* begin INPUT ROWS *
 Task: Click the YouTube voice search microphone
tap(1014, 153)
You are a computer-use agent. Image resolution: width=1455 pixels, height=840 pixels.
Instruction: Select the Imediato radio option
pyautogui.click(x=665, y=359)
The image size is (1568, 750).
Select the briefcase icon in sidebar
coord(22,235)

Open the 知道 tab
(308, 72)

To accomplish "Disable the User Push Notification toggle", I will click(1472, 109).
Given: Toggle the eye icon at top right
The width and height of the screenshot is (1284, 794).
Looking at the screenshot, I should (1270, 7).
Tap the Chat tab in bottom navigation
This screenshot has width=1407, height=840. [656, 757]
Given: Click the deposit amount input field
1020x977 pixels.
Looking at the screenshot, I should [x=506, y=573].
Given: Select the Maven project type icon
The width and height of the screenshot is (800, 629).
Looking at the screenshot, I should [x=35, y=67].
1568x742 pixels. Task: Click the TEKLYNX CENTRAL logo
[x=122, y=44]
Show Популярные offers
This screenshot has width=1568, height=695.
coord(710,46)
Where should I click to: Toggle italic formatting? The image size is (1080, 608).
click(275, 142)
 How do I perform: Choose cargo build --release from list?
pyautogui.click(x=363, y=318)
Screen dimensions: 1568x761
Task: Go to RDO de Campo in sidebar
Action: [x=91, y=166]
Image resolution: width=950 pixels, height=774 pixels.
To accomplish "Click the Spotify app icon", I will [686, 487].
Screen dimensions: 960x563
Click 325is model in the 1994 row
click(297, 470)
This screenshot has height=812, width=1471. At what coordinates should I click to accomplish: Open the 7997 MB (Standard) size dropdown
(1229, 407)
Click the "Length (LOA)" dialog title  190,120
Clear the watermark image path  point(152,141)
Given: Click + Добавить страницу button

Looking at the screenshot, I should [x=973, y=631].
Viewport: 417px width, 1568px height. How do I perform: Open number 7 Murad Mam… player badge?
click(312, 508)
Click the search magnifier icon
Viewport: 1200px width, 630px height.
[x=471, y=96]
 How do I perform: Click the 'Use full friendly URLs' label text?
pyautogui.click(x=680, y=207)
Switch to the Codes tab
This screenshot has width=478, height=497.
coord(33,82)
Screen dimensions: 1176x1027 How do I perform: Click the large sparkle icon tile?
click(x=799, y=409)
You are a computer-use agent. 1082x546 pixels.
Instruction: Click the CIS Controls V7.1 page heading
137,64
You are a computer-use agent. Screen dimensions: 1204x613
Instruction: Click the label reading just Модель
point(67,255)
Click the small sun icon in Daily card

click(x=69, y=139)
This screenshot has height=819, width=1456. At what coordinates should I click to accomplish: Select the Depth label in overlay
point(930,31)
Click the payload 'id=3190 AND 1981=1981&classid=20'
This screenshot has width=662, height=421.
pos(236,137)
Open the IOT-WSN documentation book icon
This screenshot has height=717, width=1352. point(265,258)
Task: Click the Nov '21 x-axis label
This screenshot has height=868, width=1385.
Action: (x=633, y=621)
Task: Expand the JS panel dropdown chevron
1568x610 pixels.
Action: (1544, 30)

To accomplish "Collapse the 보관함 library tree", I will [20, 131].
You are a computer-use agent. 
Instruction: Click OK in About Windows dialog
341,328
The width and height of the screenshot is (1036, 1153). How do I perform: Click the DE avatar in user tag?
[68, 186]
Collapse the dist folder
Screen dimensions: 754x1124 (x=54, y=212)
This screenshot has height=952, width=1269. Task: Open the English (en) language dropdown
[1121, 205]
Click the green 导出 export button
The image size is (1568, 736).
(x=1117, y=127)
* end INPUT ROWS *
REQUIRED TASK
From the records above, extract each line containing the string "accomplish". Case matters.

FULL ANSWER
To accomplish "Disable the User Push Notification toggle", I will click(1472, 109).
To accomplish "Click the Spotify app icon", I will [686, 487].
This screenshot has height=812, width=1471. At what coordinates should I click to accomplish: Open the 7997 MB (Standard) size dropdown
This screenshot has height=819, width=1456. At what coordinates should I click to accomplish: Select the Depth label in overlay
To accomplish "Collapse the 보관함 library tree", I will [20, 131].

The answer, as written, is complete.